In a section of the Texas Tech bulletin about Yaqui agriculture, Richard Arthur Studhalter stated that agriculture and war are basically antonyms. Societies at war could not generally produce crops.

“What more war-loving race has there been on the American continent than the Yaqui Indians? For a period of about four centuries, they have been on an almost constant war path with the Spaniards and the Mexicans, and they are still spoken of as the only unconquered Indians in America,” Studhalter wrote. “For about 400 years, they have been driven, more or less periodically, from their eight villages, abandoning homes and fields in pursuit either of the enemy or safety in the adjacent Bacatete Mountains.”

Yaqui and expedition personnel sit together
The Yaqui and expedition personnel sit together.

But Studhalter, a professor of biology at Texas Tech, states agriculture was still the heart of the civilization of the Yaqui people. Missionaries in the 17th century noted that Yaquis were an agricultural tribe, he wrote. In the 1930s, Texas Tech researchers observed Yaquis growing corn, beans, watermelons, tobacco, sugar cane, sweet potatoes, wheat and much more. Additionally, bamboo-like carrizo plants used for ornamentation in the U.S. at the time grew wild and had to be cleared for crops. 

Studhalter explained the Yaqui people used methods of harvesting wheat that were similar to techniques used in biblical times.

Ramirez said at the time of the Texas Tech expeditions, his family and others were still basically in hiding. They found out about the expeditions in more recent years, and Ramirez read the Texas Tech bulletin about the first expeditions.

“It would be nice to see or to know about more of the expedition. To see the town and see some of the photos, some of the things that they took and brought back, that would have been, I think, more of value now,” Ramirez said in March 2022.

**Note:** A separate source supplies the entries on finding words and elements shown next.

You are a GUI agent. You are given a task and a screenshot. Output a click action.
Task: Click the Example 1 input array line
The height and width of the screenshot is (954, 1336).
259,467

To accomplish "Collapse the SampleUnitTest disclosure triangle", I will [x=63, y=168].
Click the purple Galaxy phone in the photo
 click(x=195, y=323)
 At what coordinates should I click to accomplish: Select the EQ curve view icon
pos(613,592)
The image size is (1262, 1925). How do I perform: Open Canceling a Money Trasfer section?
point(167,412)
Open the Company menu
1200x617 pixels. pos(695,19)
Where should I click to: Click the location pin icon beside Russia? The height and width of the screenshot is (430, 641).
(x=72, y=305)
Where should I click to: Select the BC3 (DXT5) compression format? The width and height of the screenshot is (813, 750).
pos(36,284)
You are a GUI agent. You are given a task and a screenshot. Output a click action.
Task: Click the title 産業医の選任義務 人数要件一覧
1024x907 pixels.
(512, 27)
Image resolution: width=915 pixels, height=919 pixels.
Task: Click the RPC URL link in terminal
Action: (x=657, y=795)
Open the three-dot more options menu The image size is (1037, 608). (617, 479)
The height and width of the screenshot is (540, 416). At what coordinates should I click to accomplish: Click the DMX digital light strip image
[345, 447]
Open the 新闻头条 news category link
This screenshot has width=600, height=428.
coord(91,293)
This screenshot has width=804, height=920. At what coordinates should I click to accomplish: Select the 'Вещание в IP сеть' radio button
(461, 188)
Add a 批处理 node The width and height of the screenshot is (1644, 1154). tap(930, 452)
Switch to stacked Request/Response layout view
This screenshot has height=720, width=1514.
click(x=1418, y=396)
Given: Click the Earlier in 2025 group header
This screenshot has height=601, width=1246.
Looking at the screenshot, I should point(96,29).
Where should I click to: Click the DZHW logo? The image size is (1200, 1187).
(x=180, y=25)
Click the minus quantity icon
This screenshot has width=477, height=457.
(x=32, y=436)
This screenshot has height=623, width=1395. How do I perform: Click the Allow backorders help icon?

The Texas Band of Yaqui Indians has been working for years to identify descendants who were not included in the Arizona tribe in the 1970s, to find historical documentation regarding the Yaqui tribe, and to gain federal recognition as a tribe. In 2015, the Texas Band of Yaqui Indians was recognized by the State of Texas under Senate Resolution 989, which was championed by State Sen. Charles Perry of Lubbock. Gaining federal recognition remains a goal for tribe members.